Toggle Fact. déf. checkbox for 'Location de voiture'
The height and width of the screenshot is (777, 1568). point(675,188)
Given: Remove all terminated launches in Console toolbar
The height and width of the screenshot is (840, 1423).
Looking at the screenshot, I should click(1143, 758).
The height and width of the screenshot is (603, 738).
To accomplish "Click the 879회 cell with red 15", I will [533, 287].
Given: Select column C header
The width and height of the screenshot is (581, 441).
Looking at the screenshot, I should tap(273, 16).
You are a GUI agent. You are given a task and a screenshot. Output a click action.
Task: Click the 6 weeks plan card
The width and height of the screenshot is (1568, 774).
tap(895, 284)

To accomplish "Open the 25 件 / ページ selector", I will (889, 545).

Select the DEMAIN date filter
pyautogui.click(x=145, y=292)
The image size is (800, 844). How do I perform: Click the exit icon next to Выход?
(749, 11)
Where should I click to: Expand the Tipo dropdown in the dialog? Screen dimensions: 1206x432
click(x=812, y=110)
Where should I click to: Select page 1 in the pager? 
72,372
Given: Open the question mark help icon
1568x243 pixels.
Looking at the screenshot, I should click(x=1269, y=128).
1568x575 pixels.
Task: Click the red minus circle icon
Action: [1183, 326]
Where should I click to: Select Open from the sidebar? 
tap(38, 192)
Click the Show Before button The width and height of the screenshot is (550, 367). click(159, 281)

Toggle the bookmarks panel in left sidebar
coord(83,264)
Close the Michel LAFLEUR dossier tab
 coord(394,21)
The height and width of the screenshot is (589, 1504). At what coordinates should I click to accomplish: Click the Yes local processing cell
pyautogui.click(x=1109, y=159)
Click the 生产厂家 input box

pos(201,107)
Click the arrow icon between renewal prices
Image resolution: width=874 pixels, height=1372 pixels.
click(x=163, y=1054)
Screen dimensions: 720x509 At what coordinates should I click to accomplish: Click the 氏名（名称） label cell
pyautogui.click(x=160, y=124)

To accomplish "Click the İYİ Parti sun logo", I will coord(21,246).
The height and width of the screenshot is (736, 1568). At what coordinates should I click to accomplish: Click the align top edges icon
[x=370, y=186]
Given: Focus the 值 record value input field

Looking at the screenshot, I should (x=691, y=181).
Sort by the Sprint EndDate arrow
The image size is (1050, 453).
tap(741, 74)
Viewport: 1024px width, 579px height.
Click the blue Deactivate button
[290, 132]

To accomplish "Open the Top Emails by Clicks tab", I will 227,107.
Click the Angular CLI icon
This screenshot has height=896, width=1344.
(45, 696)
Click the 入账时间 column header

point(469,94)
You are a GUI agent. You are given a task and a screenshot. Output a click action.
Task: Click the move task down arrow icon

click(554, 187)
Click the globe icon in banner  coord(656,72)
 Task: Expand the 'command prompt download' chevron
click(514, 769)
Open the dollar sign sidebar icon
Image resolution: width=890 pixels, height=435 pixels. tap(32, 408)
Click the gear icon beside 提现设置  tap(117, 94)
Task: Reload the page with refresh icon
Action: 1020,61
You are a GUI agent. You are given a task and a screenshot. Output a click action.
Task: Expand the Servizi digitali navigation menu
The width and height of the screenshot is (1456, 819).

┄┄┄┄┄┄┄┄┄┄

Format the data above as a Markdown table with two columns, Row and Line, giving each non-blank line its own numbered row.

Reply -
| Row | Line |
|---|---|
| 1 | Toggle Fact. déf. checkbox for 'Location de voiture' |
| 2 | The height and width of the screenshot is (777, 1568). point(675,188) |
| 3 | Given: Remove all terminated launches in Console toolbar |
| 4 | The height and width of the screenshot is (840, 1423). |
| 5 | Looking at the screenshot, I should click(1143, 758). |
| 6 | The height and width of the screenshot is (603, 738). |
| 7 | To accomplish "Click the 879회 cell with red 15", I will [533, 287]. |
| 8 | Given: Select column C header |
| 9 | The width and height of the screenshot is (581, 441). |
| 10 | Looking at the screenshot, I should tap(273, 16). |
| 11 | You are a GUI agent. You are given a task and a screenshot. Output a click action. |
| 12 | Task: Click the 6 weeks plan card |
| 13 | The width and height of the screenshot is (1568, 774). |
| 14 | tap(895, 284) |
| 15 | To accomplish "Open the 25 件 / ページ selector", I will (889, 545). |
| 16 | Select the DEMAIN date filter |
| 17 | pyautogui.click(x=145, y=292) |
| 18 | The image size is (800, 844). How do I perform: Click the exit icon next to Выход? |
| 19 | (749, 11) |
| 20 | Where should I click to: Expand the Tipo dropdown in the dialog? Screen dimensions: 1206x432 |
| 21 | click(x=812, y=110) |
| 22 | Where should I click to: Select page 1 in the pager?  |
| 23 | 72,372 |
| 24 | Given: Open the question mark help icon |
| 25 | 1568x243 pixels. |
| 26 | Looking at the screenshot, I should click(x=1269, y=128). |
| 27 | 1568x575 pixels. |
| 28 | Task: Click the red minus circle icon |
| 29 | Action: [1183, 326] |
| 30 | Where should I click to: Select Open from the sidebar?  |
| 31 | tap(38, 192) |
| 32 | Click the Show Before button The width and height of the screenshot is (550, 367). click(159, 281) |
| 33 | Toggle the bookmarks panel in left sidebar |
| 34 | coord(83,264) |
| 35 | Close the Michel LAFLEUR dossier tab |
| 36 |  coord(394,21) |
| 37 | The height and width of the screenshot is (589, 1504). At what coordinates should I click to accomplish: Click the Yes local processing cell |
| 38 | pyautogui.click(x=1109, y=159) |
| 39 | Click the 生产厂家 input box |
| 40 | pos(201,107) |
| 41 | Click the arrow icon between renewal prices |
| 42 | Image resolution: width=874 pixels, height=1372 pixels. |
| 43 | click(x=163, y=1054) |
| 44 | Screen dimensions: 720x509 At what coordinates should I click to accomplish: Click the 氏名（名称） label cell |
| 45 | pyautogui.click(x=160, y=124) |
| 46 | To accomplish "Click the İYİ Parti sun logo", I will coord(21,246). |
| 47 | The height and width of the screenshot is (736, 1568). At what coordinates should I click to accomplish: Click the align top edges icon |
| 48 | [x=370, y=186] |
| 49 | Given: Focus the 值 record value input field |
| 50 | Looking at the screenshot, I should (x=691, y=181). |
| 51 | Sort by the Sprint EndDate arrow |
| 52 | The image size is (1050, 453). |
| 53 | tap(741, 74) |
| 54 | Viewport: 1024px width, 579px height. |
| 55 | Click the blue Deactivate button |
| 56 | [290, 132] |
| 57 | To accomplish "Open the Top Emails by Clicks tab", I will 227,107. |
| 58 | Click the Angular CLI icon |
| 59 | This screenshot has height=896, width=1344. |
| 60 | (45, 696) |
| 61 | Click the 入账时间 column header |
| 62 | point(469,94) |
| 63 | You are a GUI agent. You are given a task and a screenshot. Output a click action. |
| 64 | Task: Click the move task down arrow icon |
| 65 | click(554, 187) |
| 66 | Click the globe icon in banner  coord(656,72) |
| 67 |  Task: Expand the 'command prompt download' chevron |
| 68 | click(514, 769) |
| 69 | Open the dollar sign sidebar icon |
| 70 | Image resolution: width=890 pixels, height=435 pixels. tap(32, 408) |
| 71 | Click the gear icon beside 提现设置  tap(117, 94) |
| 72 | Task: Reload the page with refresh icon |
| 73 | Action: 1020,61 |
| 74 | You are a GUI agent. You are given a task and a screenshot. Output a click action. |
| 75 | Task: Expand the Servizi digitali navigation menu |
| 76 | The width and height of the screenshot is (1456, 819). |